WASHINGTON--While a bill introduced Thursday in the House of Representatives calls for a moratorium on the implementation of the competitive bidding program, it would also make improvements to the bidding process and establish quality measures along with other improvements, according to Cara Bachenheimer, senior vice president of government relations for Invacare, Elyria, Ohio.
The bottom line, she said, is an 18- to 24-month delay of round one, and round two could not occur before January 2011.
The “pay for” would be a 9.5 percent reduction in 2009 for items that CMS included in round one. A CPI update would then resume in 2010 for these same items as well as all other DMEPOS items. Items not included in round one (e.g., manual wheelchairs) would not be cut in 2009 and would receive a full update in 2009.
Bachenheimer offered the following bullet-point summary of H.R. 6252, the Medicare DMEPOS Competitive Acquisition Program Reform Act of 2008:
Delay of rounds one and two of the bidding program:
- Terminate contracts under round one and rebid so that new contracts would take effect in 18 to 24 months.
- Round two contracts cannot take effect before January 2011.
- Payment adjustments in non-bid areas may not take effect until round two is completed.
Offset to pay for the delay:
- In 2009, eliminate the annual payment update (CPI) and reduce payments by 9.5 percent nationwide for those items subject to competitive bidding in round one. All other items would receive the CPI update.
- In 2010 through 2013, all items would receive CPI update.
- In 2014, items that had been subject to the 9.5 percent reduction would receive an additional 2 percent update over the CPI except in areas where competitive bidding contracts are already in place.
Bidding process improvements:
- Require CMS to notify bidders of paperwork discrepancies and give opportunity to correct within a reasonable time frame.
- Provide CMS with the authority to subdivide MSAs with 8 million or more in population.
- Exempt rural areas and MSAs with a population of 250,000 or less from competitive bidding for at least five years.
- Require that suppliers who bid on diabetic testing supplies offer brands that cover at least 50 percent of the market by volume (does not apply to round one).
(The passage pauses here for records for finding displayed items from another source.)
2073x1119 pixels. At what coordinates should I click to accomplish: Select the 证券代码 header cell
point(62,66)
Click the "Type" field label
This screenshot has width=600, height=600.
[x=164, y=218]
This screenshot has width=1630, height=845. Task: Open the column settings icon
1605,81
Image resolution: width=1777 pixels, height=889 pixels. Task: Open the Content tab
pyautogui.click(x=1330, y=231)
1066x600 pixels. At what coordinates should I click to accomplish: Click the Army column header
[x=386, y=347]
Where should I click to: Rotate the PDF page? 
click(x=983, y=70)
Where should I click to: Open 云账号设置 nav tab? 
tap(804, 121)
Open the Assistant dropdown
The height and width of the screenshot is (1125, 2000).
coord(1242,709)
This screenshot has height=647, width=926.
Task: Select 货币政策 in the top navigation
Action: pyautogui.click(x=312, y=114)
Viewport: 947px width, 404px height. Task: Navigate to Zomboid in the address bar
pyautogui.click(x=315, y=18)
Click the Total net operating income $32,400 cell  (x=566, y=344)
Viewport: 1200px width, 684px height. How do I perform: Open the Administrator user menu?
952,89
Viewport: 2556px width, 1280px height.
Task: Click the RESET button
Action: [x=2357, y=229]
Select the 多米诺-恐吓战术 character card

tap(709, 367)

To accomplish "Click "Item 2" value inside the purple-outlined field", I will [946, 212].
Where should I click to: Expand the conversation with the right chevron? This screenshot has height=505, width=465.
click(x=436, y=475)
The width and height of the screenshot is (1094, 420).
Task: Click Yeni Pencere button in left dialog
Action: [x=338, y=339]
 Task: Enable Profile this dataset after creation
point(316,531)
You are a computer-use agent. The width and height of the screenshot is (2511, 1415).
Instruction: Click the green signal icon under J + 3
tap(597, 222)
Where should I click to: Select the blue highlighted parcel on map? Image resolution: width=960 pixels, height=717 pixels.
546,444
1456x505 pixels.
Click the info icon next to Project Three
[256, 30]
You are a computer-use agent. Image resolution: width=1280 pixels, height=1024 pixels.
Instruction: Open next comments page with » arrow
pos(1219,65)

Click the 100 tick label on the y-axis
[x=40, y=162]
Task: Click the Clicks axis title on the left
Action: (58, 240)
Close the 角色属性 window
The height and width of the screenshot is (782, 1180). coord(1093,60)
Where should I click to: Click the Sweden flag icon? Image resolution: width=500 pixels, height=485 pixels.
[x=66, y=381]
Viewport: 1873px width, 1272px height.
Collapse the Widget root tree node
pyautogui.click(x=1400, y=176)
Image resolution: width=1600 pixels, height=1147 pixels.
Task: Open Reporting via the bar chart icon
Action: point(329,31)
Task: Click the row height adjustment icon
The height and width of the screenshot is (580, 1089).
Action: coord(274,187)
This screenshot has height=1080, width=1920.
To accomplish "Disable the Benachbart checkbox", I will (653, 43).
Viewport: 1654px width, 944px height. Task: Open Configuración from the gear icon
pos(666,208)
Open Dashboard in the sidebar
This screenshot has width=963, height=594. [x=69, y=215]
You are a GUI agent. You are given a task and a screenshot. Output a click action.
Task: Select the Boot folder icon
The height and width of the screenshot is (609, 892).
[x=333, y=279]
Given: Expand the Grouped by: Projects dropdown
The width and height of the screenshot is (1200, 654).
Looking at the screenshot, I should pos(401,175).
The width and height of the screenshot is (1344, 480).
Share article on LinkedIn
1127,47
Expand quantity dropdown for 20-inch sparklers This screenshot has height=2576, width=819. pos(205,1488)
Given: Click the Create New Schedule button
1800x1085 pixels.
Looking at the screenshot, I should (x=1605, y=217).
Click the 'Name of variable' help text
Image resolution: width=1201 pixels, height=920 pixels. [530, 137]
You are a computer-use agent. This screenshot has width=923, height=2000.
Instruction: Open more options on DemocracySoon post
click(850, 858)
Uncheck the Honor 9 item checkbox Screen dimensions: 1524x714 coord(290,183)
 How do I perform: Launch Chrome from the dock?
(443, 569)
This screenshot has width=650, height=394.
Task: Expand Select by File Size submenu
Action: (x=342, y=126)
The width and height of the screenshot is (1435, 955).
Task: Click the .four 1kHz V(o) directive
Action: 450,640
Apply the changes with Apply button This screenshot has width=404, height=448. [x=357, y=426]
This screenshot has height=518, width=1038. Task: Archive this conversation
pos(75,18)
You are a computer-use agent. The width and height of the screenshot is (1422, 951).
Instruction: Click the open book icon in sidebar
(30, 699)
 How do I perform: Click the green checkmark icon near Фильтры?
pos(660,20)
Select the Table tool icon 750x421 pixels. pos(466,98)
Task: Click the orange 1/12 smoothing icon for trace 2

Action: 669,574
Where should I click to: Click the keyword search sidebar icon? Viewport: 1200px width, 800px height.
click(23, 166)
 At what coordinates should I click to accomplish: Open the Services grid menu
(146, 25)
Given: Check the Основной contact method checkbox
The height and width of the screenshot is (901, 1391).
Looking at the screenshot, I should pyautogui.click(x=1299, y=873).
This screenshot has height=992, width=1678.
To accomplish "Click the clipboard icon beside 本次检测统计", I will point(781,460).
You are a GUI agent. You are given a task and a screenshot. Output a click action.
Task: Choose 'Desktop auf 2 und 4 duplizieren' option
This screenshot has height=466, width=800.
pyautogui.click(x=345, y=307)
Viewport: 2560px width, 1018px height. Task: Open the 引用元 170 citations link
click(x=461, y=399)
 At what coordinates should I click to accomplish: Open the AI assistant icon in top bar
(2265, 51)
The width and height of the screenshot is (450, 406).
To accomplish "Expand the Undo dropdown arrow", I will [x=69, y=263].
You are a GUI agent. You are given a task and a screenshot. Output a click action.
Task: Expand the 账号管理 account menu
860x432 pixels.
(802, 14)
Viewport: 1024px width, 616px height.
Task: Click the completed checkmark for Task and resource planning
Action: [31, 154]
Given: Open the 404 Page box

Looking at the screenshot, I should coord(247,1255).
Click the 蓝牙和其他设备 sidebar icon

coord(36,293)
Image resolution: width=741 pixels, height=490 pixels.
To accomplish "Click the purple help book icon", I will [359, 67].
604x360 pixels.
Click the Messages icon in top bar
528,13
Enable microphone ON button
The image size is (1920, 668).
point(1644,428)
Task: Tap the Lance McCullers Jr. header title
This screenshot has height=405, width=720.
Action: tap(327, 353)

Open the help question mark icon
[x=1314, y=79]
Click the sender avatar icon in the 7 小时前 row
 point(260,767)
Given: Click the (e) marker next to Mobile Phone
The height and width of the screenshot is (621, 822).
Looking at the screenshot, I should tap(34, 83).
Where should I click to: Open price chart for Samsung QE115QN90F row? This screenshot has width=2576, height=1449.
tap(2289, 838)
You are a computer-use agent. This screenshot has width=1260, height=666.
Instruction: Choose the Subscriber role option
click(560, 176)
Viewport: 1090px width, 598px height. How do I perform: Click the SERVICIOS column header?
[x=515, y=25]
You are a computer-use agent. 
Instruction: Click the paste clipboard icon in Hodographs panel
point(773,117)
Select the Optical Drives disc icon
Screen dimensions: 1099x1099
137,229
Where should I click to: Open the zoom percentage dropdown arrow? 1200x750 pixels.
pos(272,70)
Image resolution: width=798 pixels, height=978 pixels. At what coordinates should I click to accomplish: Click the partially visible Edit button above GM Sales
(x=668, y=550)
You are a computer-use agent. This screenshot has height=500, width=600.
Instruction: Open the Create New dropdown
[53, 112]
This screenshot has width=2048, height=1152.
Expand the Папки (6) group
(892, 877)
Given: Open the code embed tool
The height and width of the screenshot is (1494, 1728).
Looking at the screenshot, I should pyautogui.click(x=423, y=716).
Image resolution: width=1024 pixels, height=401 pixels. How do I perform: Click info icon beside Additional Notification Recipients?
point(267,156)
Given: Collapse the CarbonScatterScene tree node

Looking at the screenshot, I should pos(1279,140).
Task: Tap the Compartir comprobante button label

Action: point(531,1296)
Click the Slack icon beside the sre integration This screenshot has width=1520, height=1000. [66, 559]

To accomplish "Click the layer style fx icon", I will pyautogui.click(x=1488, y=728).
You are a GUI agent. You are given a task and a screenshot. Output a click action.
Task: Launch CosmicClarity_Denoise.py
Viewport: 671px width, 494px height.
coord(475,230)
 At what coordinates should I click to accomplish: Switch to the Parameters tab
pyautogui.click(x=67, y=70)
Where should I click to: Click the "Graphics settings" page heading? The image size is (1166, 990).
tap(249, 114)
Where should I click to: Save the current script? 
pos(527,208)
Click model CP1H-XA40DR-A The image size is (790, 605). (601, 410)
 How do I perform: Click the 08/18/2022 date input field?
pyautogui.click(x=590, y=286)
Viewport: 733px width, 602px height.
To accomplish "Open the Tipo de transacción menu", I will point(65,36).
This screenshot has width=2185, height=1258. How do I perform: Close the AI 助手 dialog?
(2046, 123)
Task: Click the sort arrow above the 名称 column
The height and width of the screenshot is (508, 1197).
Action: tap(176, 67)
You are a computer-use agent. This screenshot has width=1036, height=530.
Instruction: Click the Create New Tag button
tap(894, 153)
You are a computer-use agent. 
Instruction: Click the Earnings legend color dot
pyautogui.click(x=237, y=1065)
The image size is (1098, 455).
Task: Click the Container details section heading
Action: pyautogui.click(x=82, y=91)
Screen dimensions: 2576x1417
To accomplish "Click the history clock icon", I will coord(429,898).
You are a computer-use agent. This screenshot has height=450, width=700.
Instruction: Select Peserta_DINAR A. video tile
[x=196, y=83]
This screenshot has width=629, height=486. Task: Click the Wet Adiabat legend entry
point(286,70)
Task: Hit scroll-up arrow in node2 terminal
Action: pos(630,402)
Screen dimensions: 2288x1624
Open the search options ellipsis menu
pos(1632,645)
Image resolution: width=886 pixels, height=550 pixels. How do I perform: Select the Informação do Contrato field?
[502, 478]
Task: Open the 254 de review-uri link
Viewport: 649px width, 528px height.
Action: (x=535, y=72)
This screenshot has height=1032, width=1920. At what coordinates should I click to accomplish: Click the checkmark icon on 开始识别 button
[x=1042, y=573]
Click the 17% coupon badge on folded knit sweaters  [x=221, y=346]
- Before using its authority to adjust prices in non-bid areas, CMS must issue a regulation and consider how prices set through competitive bidding compare to costs for such items in non-bid areas.
- Require HHS’ Office of Inspector General to verify calculations used to determine the pivotal bid amount and winning bid amounts.
Quality measures:
- Require all suppliers to be accredited by Oct. 1, 2009. Ensure that all suppliers, whether billing Medicare directly or subcontracting, are accredited.
- Require contracting suppliers to disclose all subcontracting relationships to CMS.
- Exclude physicians and other practitioners from DME accreditation.
- Establish a separate ombudsman within CMS to handle supplier and beneficiary issues related to the competitive bidding program.
Other improvements:
- Exclude complex rehab (group 3 power wheelchairs and above and the accessories furnished with them) from the bidding program.
- Exclude NPWT from round one and require CMS to evaluate how these items are coded and paid.
- Allow physicians and other treating practitioners to supply off-the-shelf orthotics to their patients without being awarded a contract.
- Allow hospitals in bidding areas to supply the same DME items that physicians and other practitioners are allowed to supply (those that are considered an integral part of professional services, i.e. walkers, canes, crutches, etc.) without being awarded a contract.
- Ensure that podiatrists and other similar practitioners can prescribe DMEPOS items by using a broader definition of “physician.” (This was a drafting error in MMA that is being corrected).
- Delay mandated GAO report to coincide with round one and expand scope of report.